You won’t be seeing the doodles or stick figures I've drawn in notebooks in some art museum 60 years from now.
For an assignment I was working on, I decided to try my hand at sketching. I attended an event at a museum in Miami Beach where the participants grabbed some paper, a pencil and an eraser and chose an item in an art exhibit to try and draw.
Here is a set of furniture from Italy during the time period between World War I and World War II that I decided chose:
And here is my ill-fated first stab at recreating it:
Yeah, I know what you’re thinking. Wow, Joel, you’re a natural! I can’t tell the real thing from the sketch!
Alright, maybe not — it's pretty bad!
The art instructor who was leading the event then came over and gave me some pointers. He told me to start by drawing the line that separated the wall from the floor and then to draw the "general form" of the objects I was trying to sketch.
Instead of trying to draw each chair and table from scratch, he said, draw three cylinders of equal height next to each other and then work within them to sketch out the details of each object.
Here is my second attempt:
Not a masterpiece, but for someone like me who hasn't really sketched something since middle school, a vast improvement.
I asked the art instructor afterwards why he chose a career in art and what he loved about it.
What I love about art and creativity is that it forces us to slow down and stop for a minute in a world that is constantly moving and changing.
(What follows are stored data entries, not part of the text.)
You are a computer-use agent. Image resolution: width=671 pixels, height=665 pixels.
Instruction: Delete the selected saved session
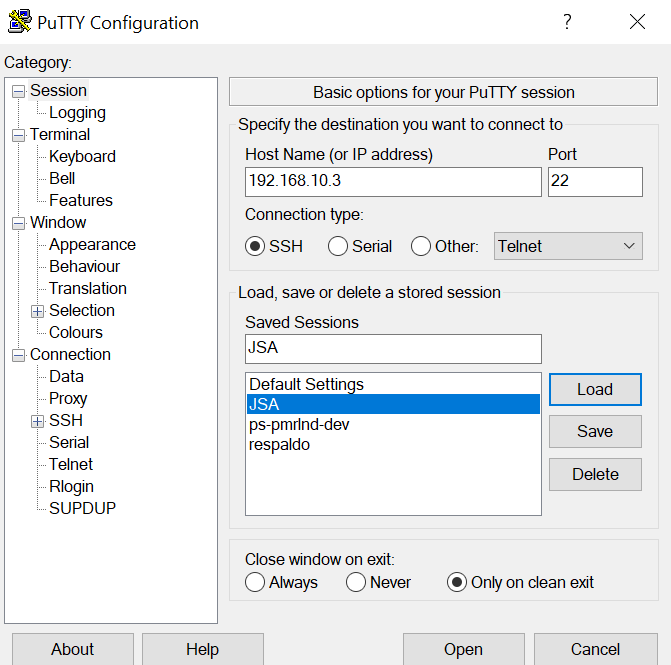point(594,474)
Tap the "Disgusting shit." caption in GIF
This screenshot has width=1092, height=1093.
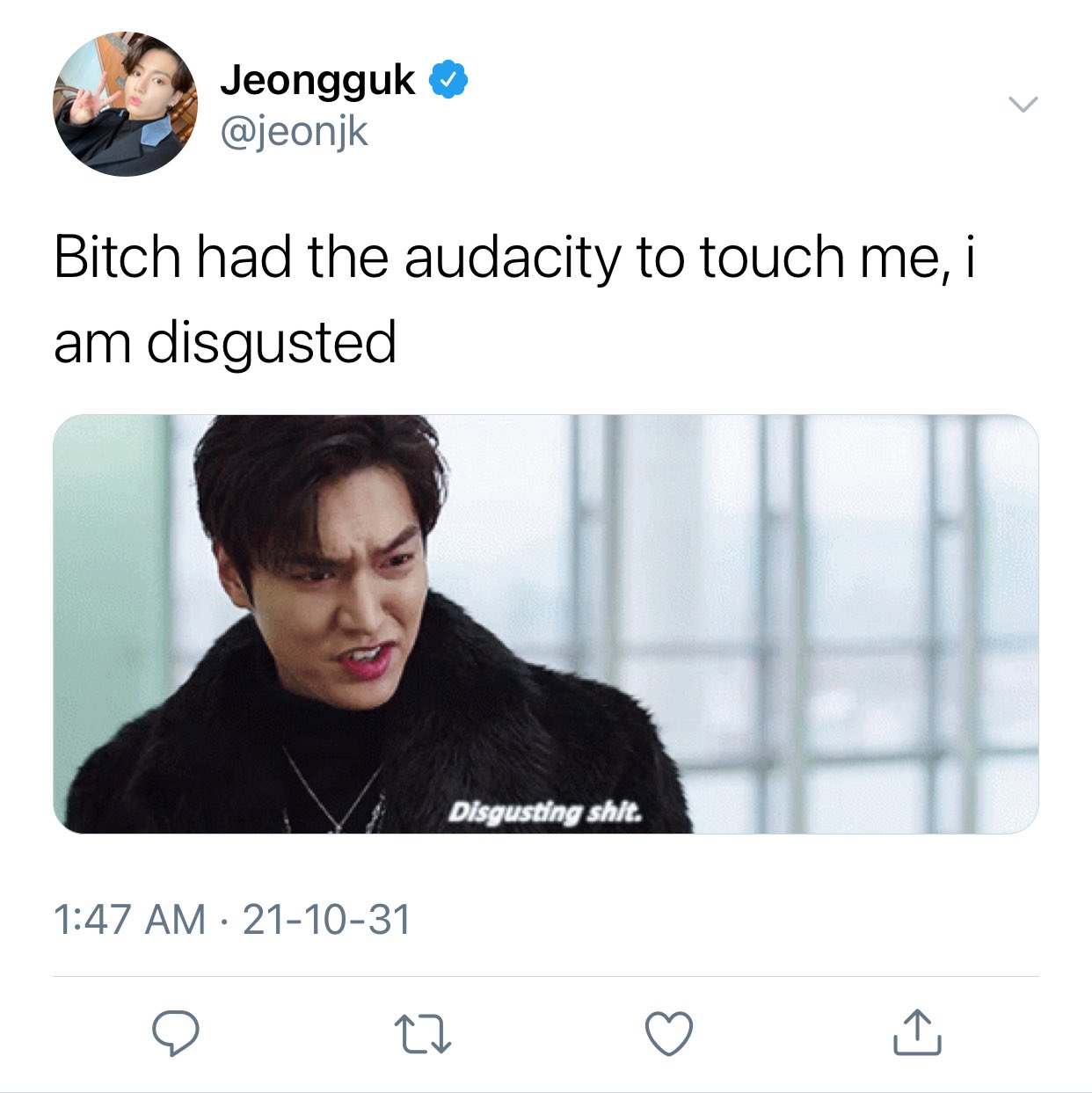tap(546, 812)
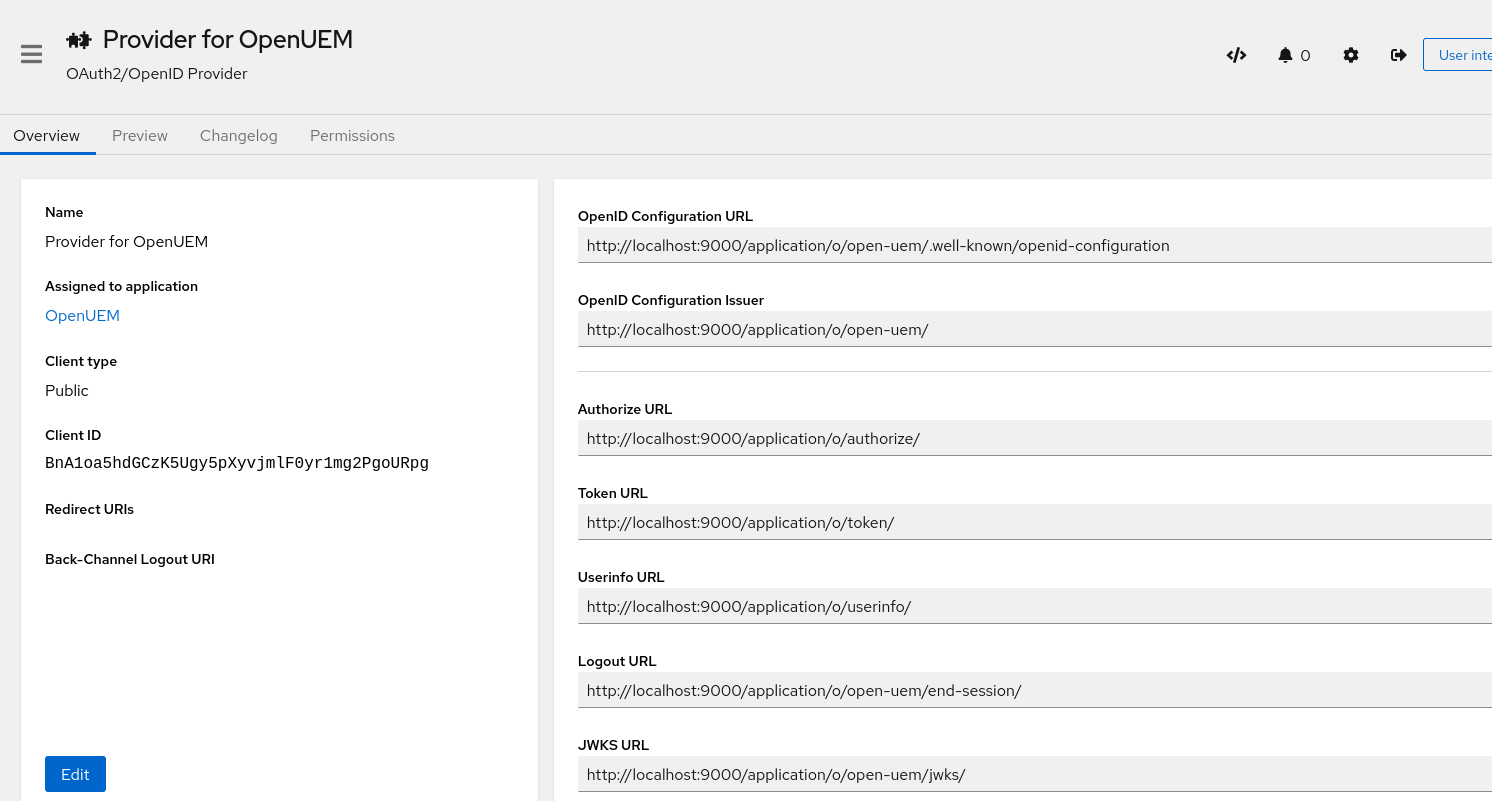The height and width of the screenshot is (801, 1492).
Task: Click the Token URL field
Action: pyautogui.click(x=1000, y=521)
It forces us to pay attention to the details of the world around us.
Don’t get so busy and caught up in the activities of life that you don’t stop every once in a while to enjoy the little things in life like a sunrise on the beach, a walk in the park, a musician playing on the side of the street — or even some furniture from the 1930s.
Don’t get so busy and caught up in the activities of life that you don’t stop every once in a while to enjoy the little things in life like a sunrise on the beach, a walk in the park, a musician playing on the side of the street — or even some furniture from the 1930s.